Solutions, as our research on pay gaps has shown, will require a multi-pronged programme of measures driven by a combination of state, employer and individual actions. Consumer rights group Which? wants the government to introduce a £2,000 cash boost to their pension pots for first-time mothers. Due to maternity leave and reduced working hours for childcare responsibilities, mothers save around £15,000 less into their retirement pension pot compared to full-time working women, according to their analysis, and if anything this is likely to be an under-estimate. The research found that the average working woman who took time off for childcare duties saved about £68,000 towards retirement compared to £83,000 for full-time working women.

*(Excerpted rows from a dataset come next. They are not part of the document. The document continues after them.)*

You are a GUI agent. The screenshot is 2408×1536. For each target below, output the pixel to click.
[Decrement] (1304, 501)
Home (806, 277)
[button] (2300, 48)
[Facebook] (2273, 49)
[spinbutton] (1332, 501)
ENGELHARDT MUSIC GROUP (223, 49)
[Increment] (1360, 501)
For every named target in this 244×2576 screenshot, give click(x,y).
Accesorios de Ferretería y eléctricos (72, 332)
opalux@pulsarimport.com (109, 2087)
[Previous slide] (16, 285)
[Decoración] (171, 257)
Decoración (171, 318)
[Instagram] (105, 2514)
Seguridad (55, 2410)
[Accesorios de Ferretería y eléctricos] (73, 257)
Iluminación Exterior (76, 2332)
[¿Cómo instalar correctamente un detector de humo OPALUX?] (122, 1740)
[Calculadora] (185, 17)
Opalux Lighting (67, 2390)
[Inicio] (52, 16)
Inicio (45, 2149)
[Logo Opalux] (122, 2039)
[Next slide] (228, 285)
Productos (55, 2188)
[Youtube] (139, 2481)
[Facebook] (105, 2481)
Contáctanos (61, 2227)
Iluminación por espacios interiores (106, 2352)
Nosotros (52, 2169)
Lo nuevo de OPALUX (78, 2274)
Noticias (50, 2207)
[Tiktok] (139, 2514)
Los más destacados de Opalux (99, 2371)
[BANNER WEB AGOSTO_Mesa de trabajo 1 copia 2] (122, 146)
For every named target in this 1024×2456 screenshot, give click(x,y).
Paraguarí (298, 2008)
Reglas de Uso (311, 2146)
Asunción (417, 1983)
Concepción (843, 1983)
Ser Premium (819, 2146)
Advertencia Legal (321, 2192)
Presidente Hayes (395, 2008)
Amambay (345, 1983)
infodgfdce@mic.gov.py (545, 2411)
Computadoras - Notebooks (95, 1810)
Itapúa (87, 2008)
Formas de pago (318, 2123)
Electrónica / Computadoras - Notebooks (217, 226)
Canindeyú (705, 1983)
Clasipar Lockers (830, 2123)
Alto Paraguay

Shared parental pay as well as shared parental leave is gathering growing support in Parliament, given the continuing low take up by fathers, with employers including the NHS already taking action to enhance their paternity pay provisions. The government has also committed to introduce pension dashboards, which will allow people with more varied employment patterns and multiple small pensions to view all of their pension pots in one place.
Flexibility is key
So what else should HR professionals be doing to specifically address the pension gender differential? Speak to your occupational pension advisers and look at male and female take up and contribution rates under your current plan(s). Women and many younger employees want a more flexible pension model that is designed around their specific needs and work patterns, rather than a traditional, male, linear pay progression, savings and investment model. Increasingly people will take time out from work and stop and start contributions frequently throughout their lives.
The PPI suggests pension schemes should offer alternative investment options which are better suited to this type of employment and pay pattern , for example by allowing a portion of a woman's pension fund to be set aside in an accessible short-term investment; or by ensuring more default funds are invested in alternative assets, which are likely to provide stable long-term returns. Pension projections and communications with plan members should be also based around more varied working patterns.
And just as involving more women on the selection panels for higher paid posts is a common component in employers’ gender pay action plans, so a higher representation of women and other minority groups on trustee boards and management committees in the overwhelmingly ‘grey white male’ world of pensions, could also help bring attention to the needs of these groups further up the agenda.
‘It is key that employers see women as a crucial segment of their workforce, and that the adaptations needed to help them reconcile their care responsibilities with work are not regarded as a ‘women’s problem’ but an area for action from which the workforce as a whole as well as the employer can benefit.’
This conclusion from our report on the gender employment gap in Europe applies now with particular force when we look at the UK’s gender pension gap. Government actions on the state pension should help to reduce the disparity over future years. But the development of gender pay action plans and general focus on this issue presents a major opportunity for HR to address their employees’ gendered pension and retirement disparity as well.
Any views expressed are those of the author and not necessarily those of the Institute as a whole.